§ INSTRUCTION:
Scale the material from the line with "SUB25 (379, 98)" to the line with "楽天市場 (798, 24)", both ends included, by writing out every line in that span in full. Multiply each coordinate in the answers by 1.5 and round it to a whole number with halves rounding up, leave every other number unchanged, and give only those lines.

------

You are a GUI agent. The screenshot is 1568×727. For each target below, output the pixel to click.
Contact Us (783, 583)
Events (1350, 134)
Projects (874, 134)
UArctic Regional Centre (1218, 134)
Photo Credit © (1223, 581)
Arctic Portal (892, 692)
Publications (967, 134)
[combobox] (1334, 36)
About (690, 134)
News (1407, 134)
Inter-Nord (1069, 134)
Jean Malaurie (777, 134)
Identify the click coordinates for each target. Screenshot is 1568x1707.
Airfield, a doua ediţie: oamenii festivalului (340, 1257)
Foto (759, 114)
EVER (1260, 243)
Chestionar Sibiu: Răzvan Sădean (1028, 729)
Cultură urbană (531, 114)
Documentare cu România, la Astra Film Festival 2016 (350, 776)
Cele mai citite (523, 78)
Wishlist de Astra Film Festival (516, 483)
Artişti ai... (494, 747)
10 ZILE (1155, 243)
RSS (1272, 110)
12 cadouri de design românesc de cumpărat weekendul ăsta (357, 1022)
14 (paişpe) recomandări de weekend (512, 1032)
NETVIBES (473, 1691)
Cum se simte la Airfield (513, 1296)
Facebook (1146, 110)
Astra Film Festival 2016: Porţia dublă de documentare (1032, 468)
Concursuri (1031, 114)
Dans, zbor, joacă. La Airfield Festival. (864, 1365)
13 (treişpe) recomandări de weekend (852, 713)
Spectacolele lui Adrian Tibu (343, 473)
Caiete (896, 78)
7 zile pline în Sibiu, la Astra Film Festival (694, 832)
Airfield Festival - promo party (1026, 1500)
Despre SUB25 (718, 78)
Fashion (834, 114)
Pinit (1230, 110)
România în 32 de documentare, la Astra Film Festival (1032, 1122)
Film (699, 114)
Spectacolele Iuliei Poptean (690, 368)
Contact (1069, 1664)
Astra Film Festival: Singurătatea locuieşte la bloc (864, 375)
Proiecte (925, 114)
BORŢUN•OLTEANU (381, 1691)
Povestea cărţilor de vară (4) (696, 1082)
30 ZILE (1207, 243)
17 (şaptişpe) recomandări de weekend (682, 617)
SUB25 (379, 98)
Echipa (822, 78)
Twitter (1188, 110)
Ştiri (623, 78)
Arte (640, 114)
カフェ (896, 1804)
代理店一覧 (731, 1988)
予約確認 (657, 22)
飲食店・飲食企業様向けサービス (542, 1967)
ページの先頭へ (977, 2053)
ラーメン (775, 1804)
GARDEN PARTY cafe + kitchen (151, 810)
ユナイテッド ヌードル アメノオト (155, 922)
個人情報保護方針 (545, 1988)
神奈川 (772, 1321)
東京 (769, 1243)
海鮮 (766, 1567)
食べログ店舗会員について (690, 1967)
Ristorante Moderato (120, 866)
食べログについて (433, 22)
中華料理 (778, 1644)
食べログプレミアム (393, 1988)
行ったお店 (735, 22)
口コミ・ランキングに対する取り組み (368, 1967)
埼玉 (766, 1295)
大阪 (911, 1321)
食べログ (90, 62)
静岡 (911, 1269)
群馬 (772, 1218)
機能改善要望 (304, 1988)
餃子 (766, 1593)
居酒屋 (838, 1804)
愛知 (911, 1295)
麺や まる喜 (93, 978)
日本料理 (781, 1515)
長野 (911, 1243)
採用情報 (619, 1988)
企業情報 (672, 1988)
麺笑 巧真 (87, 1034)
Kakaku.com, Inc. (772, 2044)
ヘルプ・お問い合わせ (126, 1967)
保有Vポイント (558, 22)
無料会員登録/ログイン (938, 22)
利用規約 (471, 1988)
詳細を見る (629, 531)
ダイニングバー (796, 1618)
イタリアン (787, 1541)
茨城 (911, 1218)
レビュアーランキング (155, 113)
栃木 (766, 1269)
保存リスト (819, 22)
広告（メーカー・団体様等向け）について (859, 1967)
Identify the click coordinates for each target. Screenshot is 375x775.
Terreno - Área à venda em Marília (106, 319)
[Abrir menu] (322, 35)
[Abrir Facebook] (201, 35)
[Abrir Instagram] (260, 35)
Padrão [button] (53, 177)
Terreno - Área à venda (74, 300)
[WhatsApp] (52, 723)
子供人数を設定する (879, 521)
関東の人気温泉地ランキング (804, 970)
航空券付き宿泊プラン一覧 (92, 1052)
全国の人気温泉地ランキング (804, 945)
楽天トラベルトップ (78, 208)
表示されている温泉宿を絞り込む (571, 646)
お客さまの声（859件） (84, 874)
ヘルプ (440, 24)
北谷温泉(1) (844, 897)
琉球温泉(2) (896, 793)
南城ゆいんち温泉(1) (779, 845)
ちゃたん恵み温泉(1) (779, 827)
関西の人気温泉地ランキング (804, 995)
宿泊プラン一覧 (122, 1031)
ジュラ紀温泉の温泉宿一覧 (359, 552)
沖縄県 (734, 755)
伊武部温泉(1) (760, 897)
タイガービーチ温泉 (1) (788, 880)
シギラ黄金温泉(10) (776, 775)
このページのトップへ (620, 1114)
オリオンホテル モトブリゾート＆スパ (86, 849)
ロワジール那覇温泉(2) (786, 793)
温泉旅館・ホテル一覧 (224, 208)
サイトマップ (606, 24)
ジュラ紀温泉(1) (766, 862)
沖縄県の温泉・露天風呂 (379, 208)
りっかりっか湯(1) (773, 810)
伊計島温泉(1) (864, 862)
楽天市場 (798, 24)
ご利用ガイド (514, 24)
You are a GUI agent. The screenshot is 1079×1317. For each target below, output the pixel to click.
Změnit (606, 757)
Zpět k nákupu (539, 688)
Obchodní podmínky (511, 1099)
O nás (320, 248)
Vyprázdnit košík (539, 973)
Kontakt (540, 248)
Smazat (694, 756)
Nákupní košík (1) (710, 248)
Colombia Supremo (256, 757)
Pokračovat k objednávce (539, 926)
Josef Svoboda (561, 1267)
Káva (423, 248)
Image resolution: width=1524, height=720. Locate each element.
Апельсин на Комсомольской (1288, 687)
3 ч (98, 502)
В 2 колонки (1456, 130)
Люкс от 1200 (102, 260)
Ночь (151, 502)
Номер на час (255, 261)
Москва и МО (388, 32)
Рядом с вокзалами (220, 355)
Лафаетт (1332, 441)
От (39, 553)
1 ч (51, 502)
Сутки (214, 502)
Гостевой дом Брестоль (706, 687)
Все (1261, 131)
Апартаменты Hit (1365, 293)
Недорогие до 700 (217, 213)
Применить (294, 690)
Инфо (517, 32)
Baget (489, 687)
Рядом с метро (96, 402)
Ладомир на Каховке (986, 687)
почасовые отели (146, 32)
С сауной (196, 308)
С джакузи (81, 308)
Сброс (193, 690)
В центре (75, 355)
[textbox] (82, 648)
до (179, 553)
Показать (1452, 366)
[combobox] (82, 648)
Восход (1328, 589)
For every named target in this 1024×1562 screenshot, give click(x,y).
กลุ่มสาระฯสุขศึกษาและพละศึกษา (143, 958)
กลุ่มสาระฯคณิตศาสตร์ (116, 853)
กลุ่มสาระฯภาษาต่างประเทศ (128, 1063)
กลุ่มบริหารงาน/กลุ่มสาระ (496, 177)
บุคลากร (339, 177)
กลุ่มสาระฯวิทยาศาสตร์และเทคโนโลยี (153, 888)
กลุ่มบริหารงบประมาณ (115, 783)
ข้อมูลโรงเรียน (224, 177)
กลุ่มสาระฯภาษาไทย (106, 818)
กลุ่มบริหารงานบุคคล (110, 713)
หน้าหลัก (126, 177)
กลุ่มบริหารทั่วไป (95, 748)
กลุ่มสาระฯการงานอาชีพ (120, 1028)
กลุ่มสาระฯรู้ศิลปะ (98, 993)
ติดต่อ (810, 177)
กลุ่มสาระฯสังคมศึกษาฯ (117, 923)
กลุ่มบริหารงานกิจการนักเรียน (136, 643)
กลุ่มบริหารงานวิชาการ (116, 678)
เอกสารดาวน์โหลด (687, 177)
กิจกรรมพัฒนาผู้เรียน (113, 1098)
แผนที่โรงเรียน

------

§ EXPECTED ANSWER:
SUB25 (569, 147)
Echipa (1233, 117)
Twitter (1782, 165)
Ştiri (935, 117)
Arte (960, 171)
カフェ (1344, 2706)
代理店一覧 (1097, 2982)
予約確認 (986, 33)
飲食店・飲食企業様向けサービス (813, 2951)
ページの先頭へ (1466, 3080)
ラーメン (1163, 2706)
GARDEN PARTY cafe + kitchen (227, 1215)
ユナイテッド ヌードル アメノオト (233, 1383)
個人情報保護方針 (818, 2982)
神奈川 (1158, 1982)
東京 (1154, 1865)
海鮮 (1149, 2351)
食べログ店舗会員について (1035, 2951)
Ristorante Moderato (180, 1299)
食べログについて (650, 33)
中華料理 (1167, 2466)
食べログプレミアム (590, 2982)
行ったお店 (1103, 33)
口コミ・ランキングに対する取り組み (552, 2951)
埼玉 (1149, 1943)
大阪 (1367, 1982)
食べログ (135, 93)
静岡 (1367, 1904)
群馬 (1158, 1827)
機能改善要望 (456, 2982)
餃子 (1149, 2390)
居酒屋 (1257, 2706)
愛知 (1367, 1943)
麺や まる喜 (140, 1467)
日本料理 (1172, 2273)
長野 (1367, 1865)
採用情報 (929, 2982)
企業情報 (1008, 2982)
麺笑 巧真 (131, 1551)
Kakaku.com, Inc. (1158, 3066)
ヘルプ・お問い合わせ (189, 2951)
保有Vポイント (837, 33)
無料会員登録/ログイン (1407, 33)
利用規約 (707, 2982)
詳細を見る (944, 797)
ダイニングバー (1194, 2427)
イタリアン (1181, 2312)
茨城 (1367, 1827)
レビュアーランキング (233, 170)
栃木 (1149, 1904)
保存リスト (1229, 33)
広告（メーカー・団体様等向け）について (1289, 2951)
Identify the click coordinates for each target. Screenshot is 375x775.
Terreno - Área à venda em Marília (159, 479)
[Abrir menu] (483, 53)
[Abrir Facebook] (302, 53)
[Abrir Instagram] (390, 53)
Padrão [button] (80, 266)
Terreno - Área à venda (111, 450)
[WhatsApp] (78, 1085)
子供人数を設定する (1319, 782)
関東の人気温泉地ランキング (1206, 1455)
航空券付き宿泊プラン一覧 (138, 1578)
全国の人気温泉地ランキング (1206, 1418)
楽天トラベルトップ (117, 312)
表示されている温泉宿を絞り込む (857, 969)
お客さまの声（859件） (126, 1311)
ヘルプ (660, 36)
北谷温泉(1) (1266, 1346)
琉球温泉(2) (1344, 1190)
南城ゆいんち温泉(1) (1169, 1268)
ちゃたん恵み温泉(1) (1169, 1241)
関西の人気温泉地ランキング (1206, 1493)
宿泊プラン一覧 (183, 1547)
ジュラ紀温泉の温泉宿一覧 (539, 828)
沖縄県 (1101, 1133)
伊武部温泉(1) (1140, 1346)
タイガービーチ温泉 (1) (1182, 1320)
シギラ黄金温泉(10) (1164, 1163)
このページのトップへ (930, 1671)
オリオンホテル モトブリゾート＆スパ (129, 1274)
ロワジール那覇温泉(2) (1179, 1190)
温泉旅館・ホテル一覧 (336, 312)
サイトマップ (909, 36)
ジュラ紀温泉(1) (1149, 1293)
沖縄県の温泉・露天風呂 (569, 312)
りっかりっか湯(1) (1160, 1215)
伊計島温泉(1) (1296, 1293)
楽天市場 (1197, 36)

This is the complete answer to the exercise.